He has a POV. Watch the examples. You saying a woman won’t get a D&C to check causes for bleeding because the doc doesn’t want to share a portion of the fee reimbursement with the gyn?
Let’s pretend I am a cardiologist. I see patients. I also own a company who owns the equipment to do the scans.
Isn’t the government cracking down on doctors owning the testing equipment with the idea being doctors will order too many tests if they profit by more testing?
The Medicare reimbursement to hospitals allowed cardiologists to recoup higher fees via hospital billing, reportedly sending cardios to ally with the hospitals in droves, in some areas. Medicare is onto this. Some of this needs to be viewed through the healthcare lens and some through the business and regulatory angles.

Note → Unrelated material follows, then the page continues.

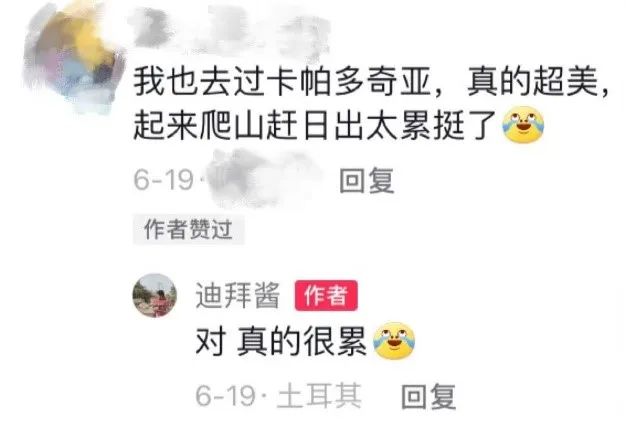The height and width of the screenshot is (422, 626).
Task: Click the 土耳其 location label
Action: (x=319, y=396)
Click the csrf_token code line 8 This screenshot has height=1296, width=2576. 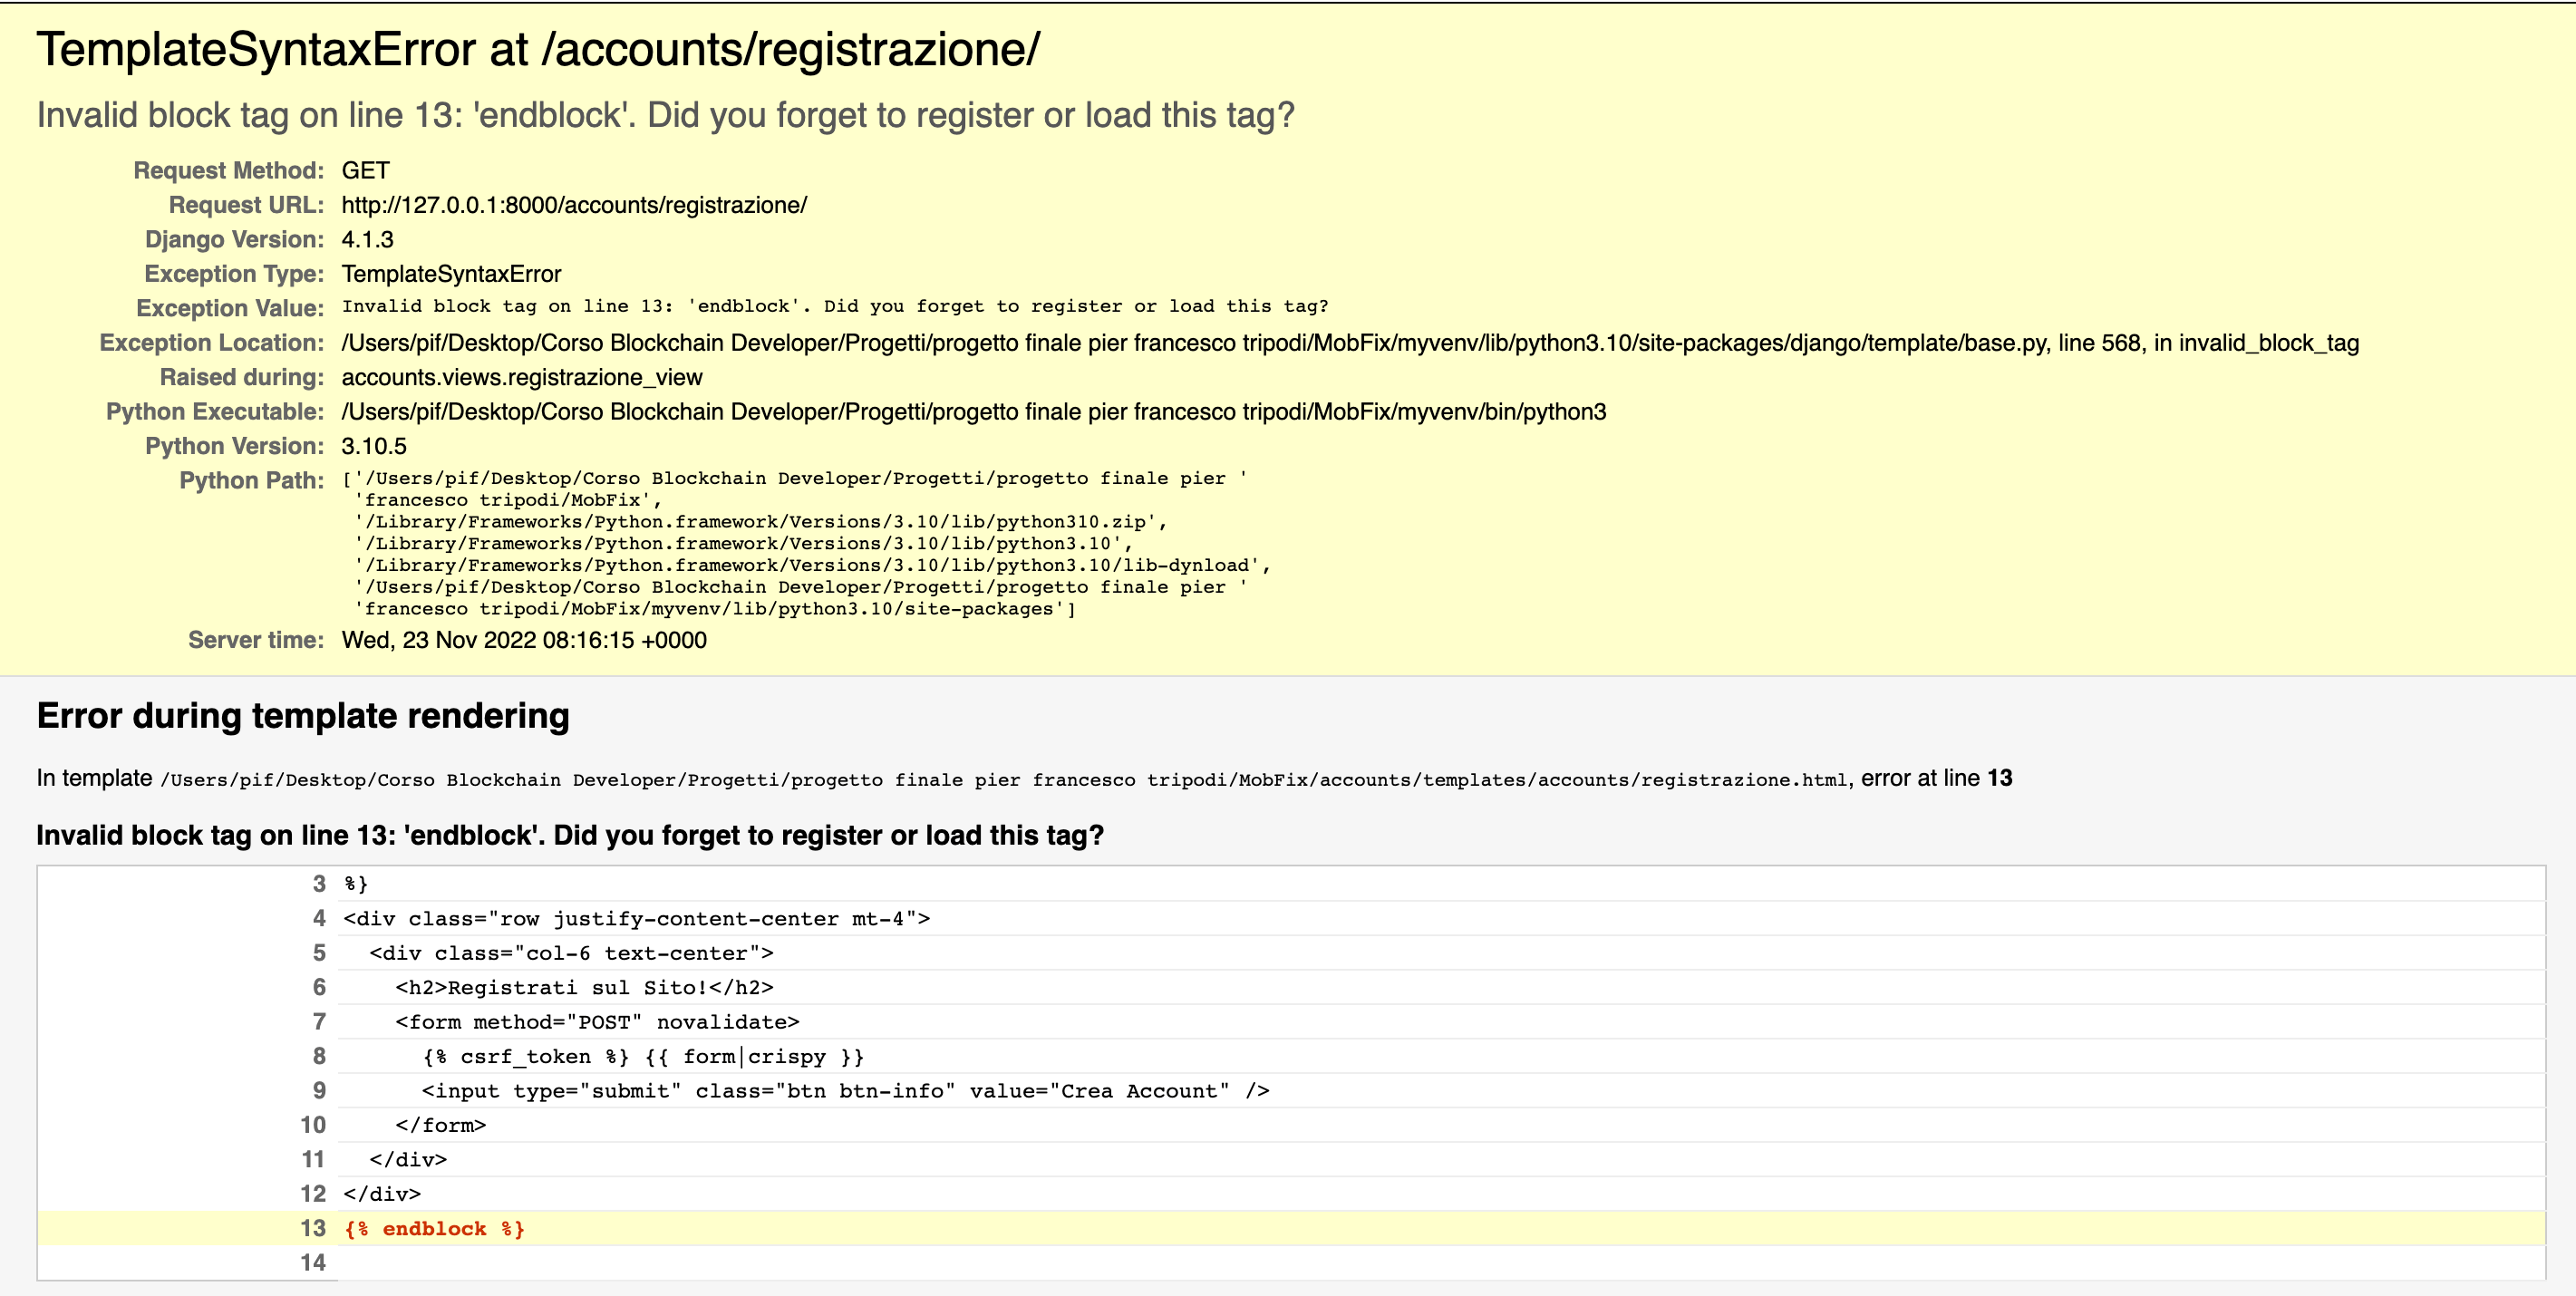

I have explained as best I can.I linked some articles about Insurance reimbursement models but got the sense from the response that would take this thread in the wrong direction. This one might help explain some of these healthcare payment models: https://www.acponline.org/running_practice/delivery_and_payment_models/ And the pay for performance model is , IIRC, already being tested in MA or VT or somewhere.
dstark, that conflict of interest, self-referral ship sailed a long time ago. There were radiologists and such who owned MRI facilities. That was a problem.
I didn’t see anything scary in your first link, jym. Part of this is, rather than have patients running around, checking this doc or that, it’s managed from a more central medical perspective.